Indonesia Increases Paid-up Capital Requirements for Foreign Companies

Posted by Written by Ayman Falak Medina Reading Time: 3 minutes
  • In April 2021, Indonesia’s Investment Coordinating Board issued BKPM Regulation 4 of 2021 regarding an increase of paid-up capital requirements for foreign investors.
  • A foreign investment company is now required to have 10 billion rupiah (US$696,565) in paid-up capital, up from the previous 2.5 billion rupiah (US$174,135).
  • Through these changes, the government aims to attract more high-value investments into the country.

In April 2021, Indonesia’s Investment Coordinating Board (Badan Koordinasi Penanaman Modal BKPM) — the government agency responsible for spurring foreign and domestic investment — issued BKPM Regulation 4 of 2021 (BKPM Reg 4/2021) regarding an increase of paid-up capital requirements that foreign investors have to pay when establishing a company in Indonesia.

A foreign investment company (perusahaan milik asing (PT PMA)) is now required to have 10 billion rupiah (US$696,565) in paid-up capital, up from the previous 2.5 billion rupiah (US$174,135), as the government aims to attract more high-value investments into the country.

This investment value excludes any investments for land or buildings. Establishing a foreign investment company, or PT PMA is the preferred structure for companies looking to have a legal presence in Indonesia.

BKPM Reg 4/2021 will come into effect from June 2, 2021.

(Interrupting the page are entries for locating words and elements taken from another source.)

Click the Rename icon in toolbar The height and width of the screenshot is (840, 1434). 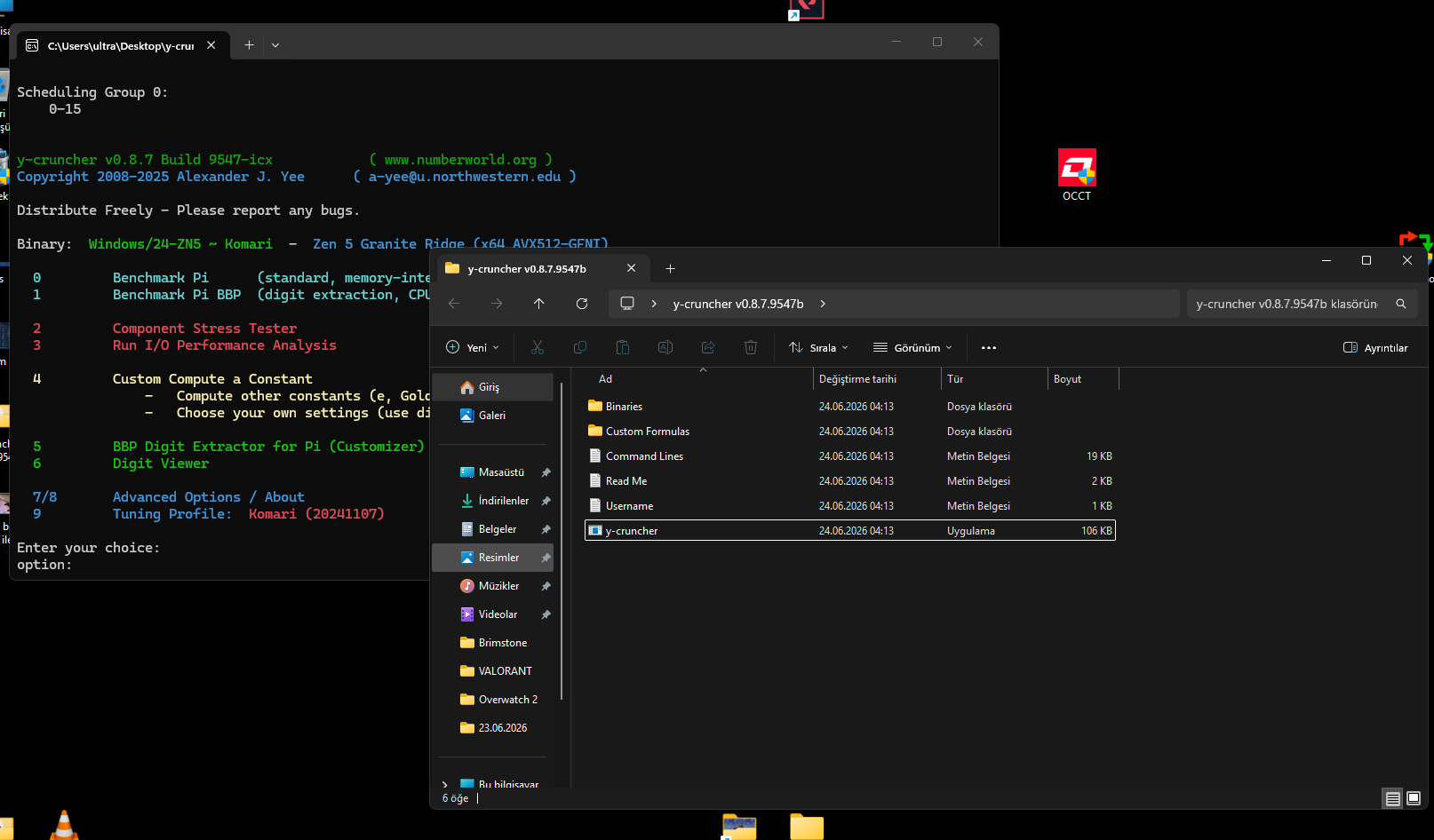coord(665,347)
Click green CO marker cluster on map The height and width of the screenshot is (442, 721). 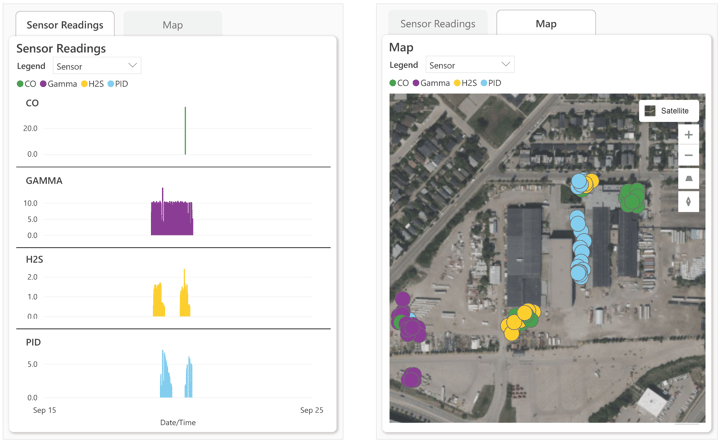point(631,198)
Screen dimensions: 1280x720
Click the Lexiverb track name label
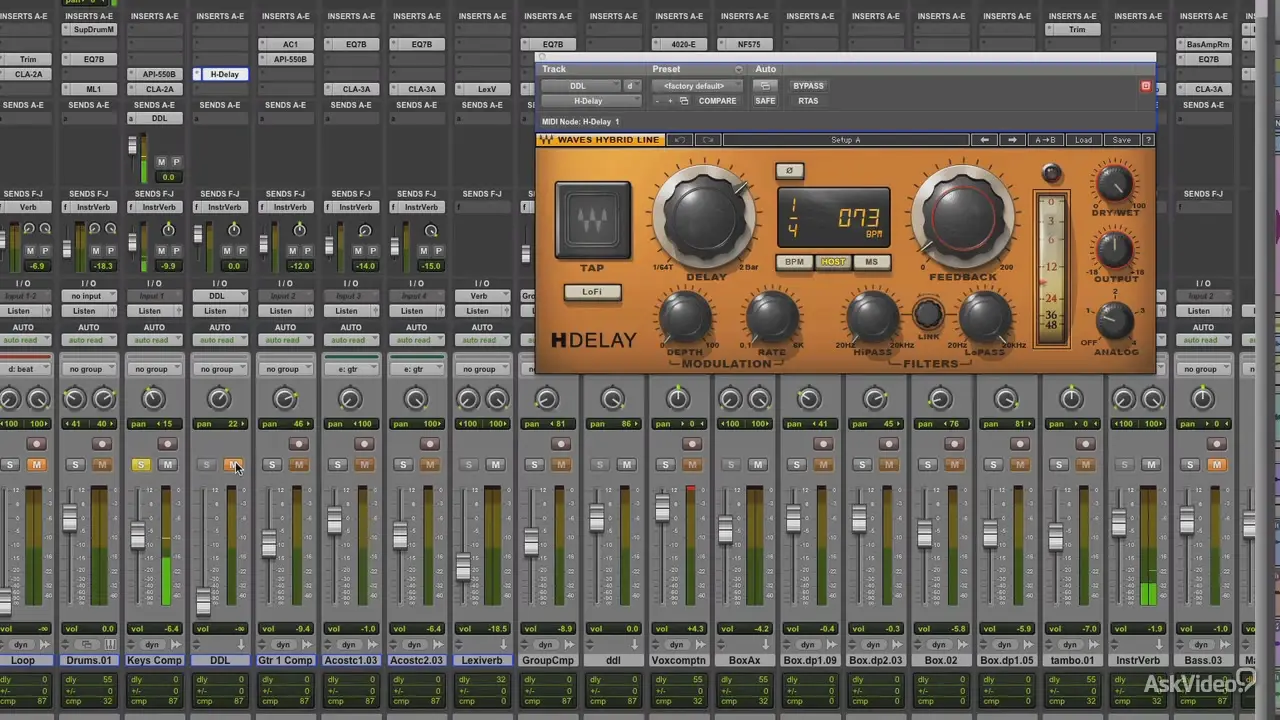(x=482, y=660)
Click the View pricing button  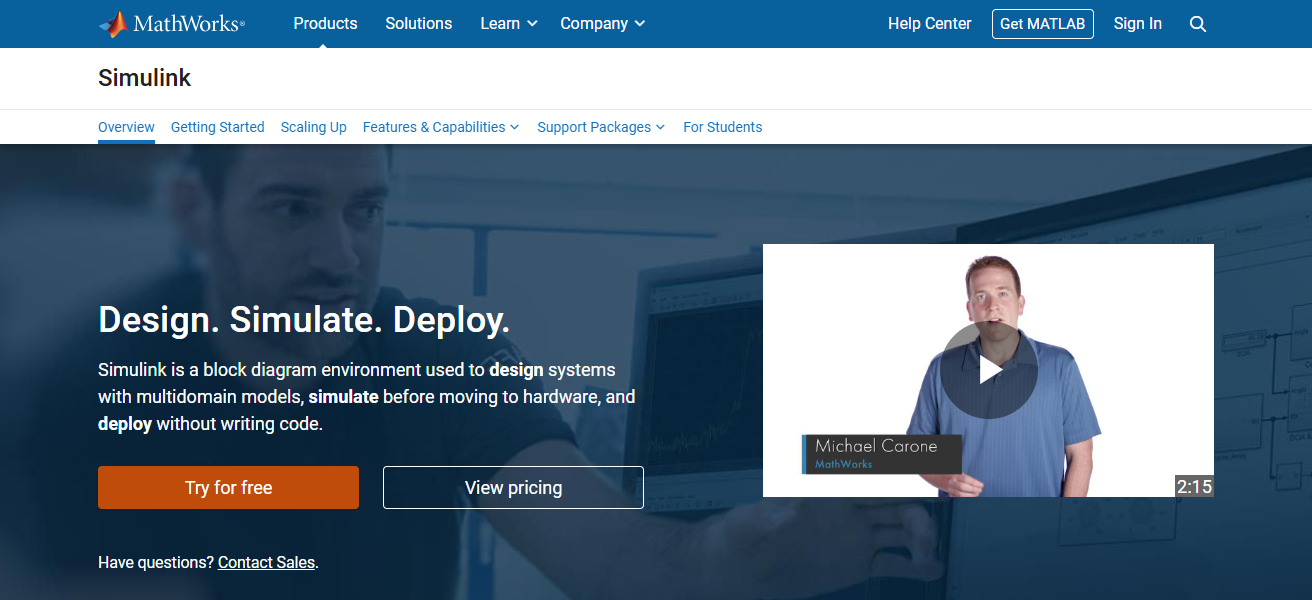point(513,487)
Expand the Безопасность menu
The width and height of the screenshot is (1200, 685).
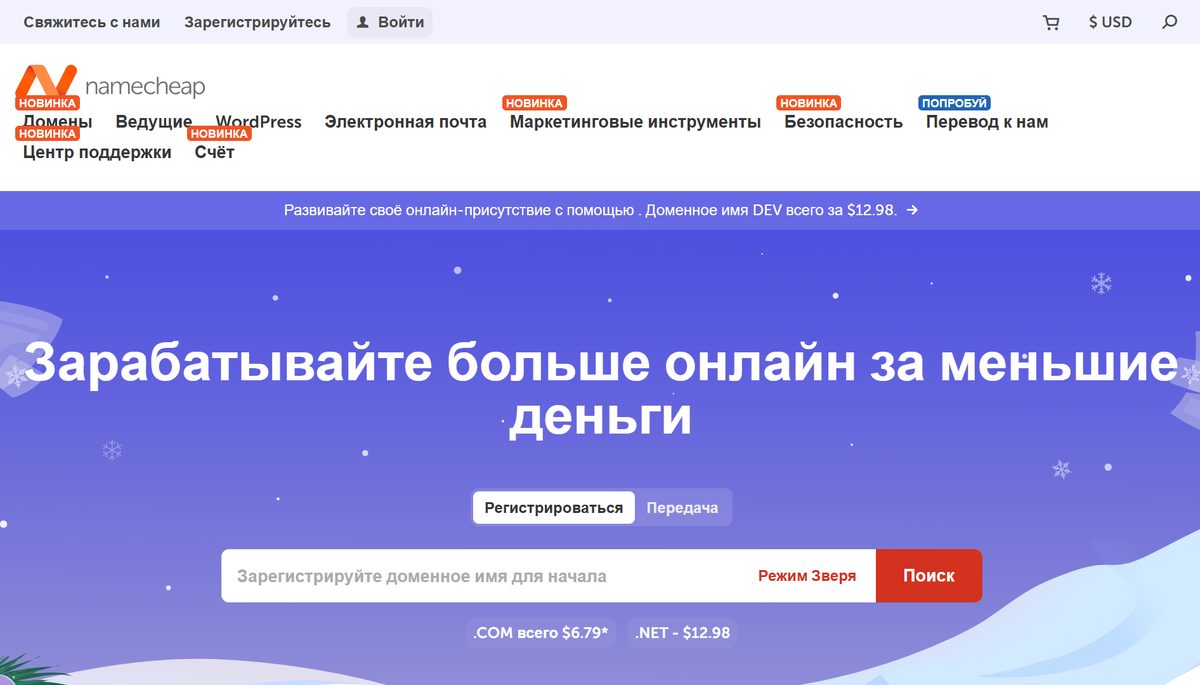(x=843, y=122)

Exceptions to additional investment requirement

There is an exception on additional investment when the company is engaged in selected business activities. These are as follows:

A PT PMA engaged in the food and beverage industry with a total investment value of more than 10 billion rupiah (US$696,565) (excluding land and buildings) will not be required to add another 10 billion rupiah — if it engages in another business line that is still within its two initial digits of the Standard Classification of Indonesian Business Fields (KBLI) number.

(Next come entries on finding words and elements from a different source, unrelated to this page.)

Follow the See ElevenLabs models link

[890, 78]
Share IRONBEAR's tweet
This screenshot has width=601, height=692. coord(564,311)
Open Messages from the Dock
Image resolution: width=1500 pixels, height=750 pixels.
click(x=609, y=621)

The KBLI sets out the specific field (and code), which a business is addressed to. The company must determine which KBLI code they fall under and whether this is open to foreign investors.

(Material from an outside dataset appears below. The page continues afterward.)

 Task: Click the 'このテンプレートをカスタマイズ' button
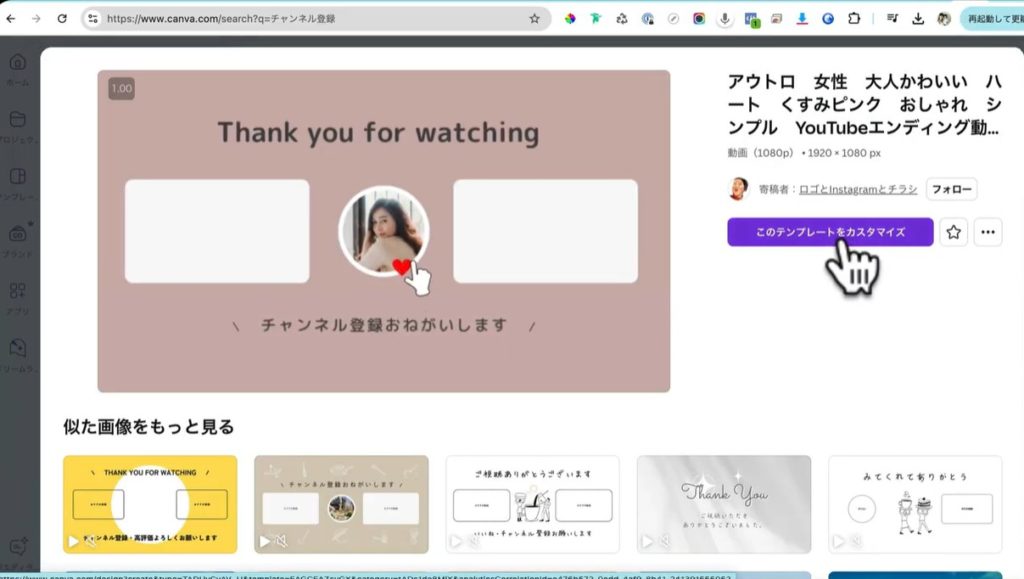[829, 232]
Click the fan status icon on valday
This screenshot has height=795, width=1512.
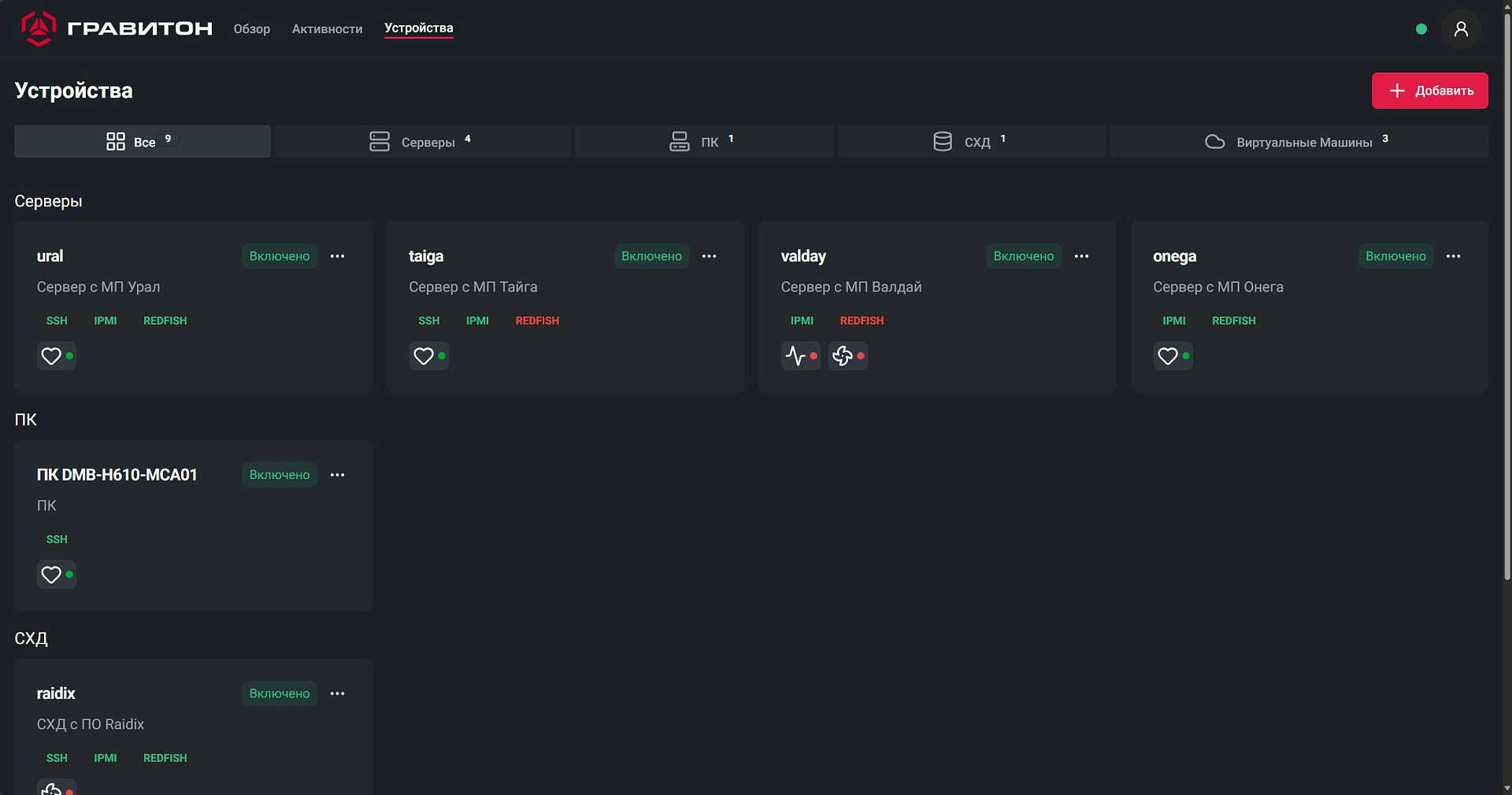point(843,356)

For instance, a PTM engaging in the trading of fruits falls under the KBLI code 46312. The company wants to expand its business line to the trading of vegetables under the KBLI code 46313. Since the first two digits of the KBLI codes are the same, the company is only required to meet the 10 billion rupiah (US$696,565) investment value (excluding land), and thus it is not doubled to 20 billion rupiah (US$1.39 million). This will only apply if the first two numbers of the KBLI are different.

For businesses engaging in large-scale trading or construction, the aforementioned KBLI rules apply to the first four digits of the code. Finally, for industrial activities that produce various products, there needs to be five matching KBLI numbers in order not to spend an additional 10 billion rupiah (US$696,565) for paid-up capital.

Indonesia’s ongoing business reforms

The changes granted under BKPM Reg 4/2021 are part of Indonesia’s ongoing reforms to improve its investment climate.

Foreign investors must now face a new criterion to obtain business licenses in the country. In addition to having the necessary paid-in capital, business licenses will now be issued based on the assessment of ‘business risk level’ determined by the scale of hazards a business can potentially create.

This will comprise of:

  1. Identifying the relevant business activity;
  2. Assessing the hazard level;
  3. Assessing the potential occurrence of hazards;
  4. Determining the risk level and business scale rating; and
  5. Determining the type of business license.

Based on the aforementioned risk analysis, the applicant company will be classified into one of the following risk-level types:

  • Low-risk businesses;
  • Medium-low risk businesses;
  • Medium-high risk businesses; and
  • High-risk businesses.

The lower the business risk, then the simpler the process to attain a business license. High risk-business activities may need approval from the central or regional government whereas low-risk activities will only need to obtain a business registration number.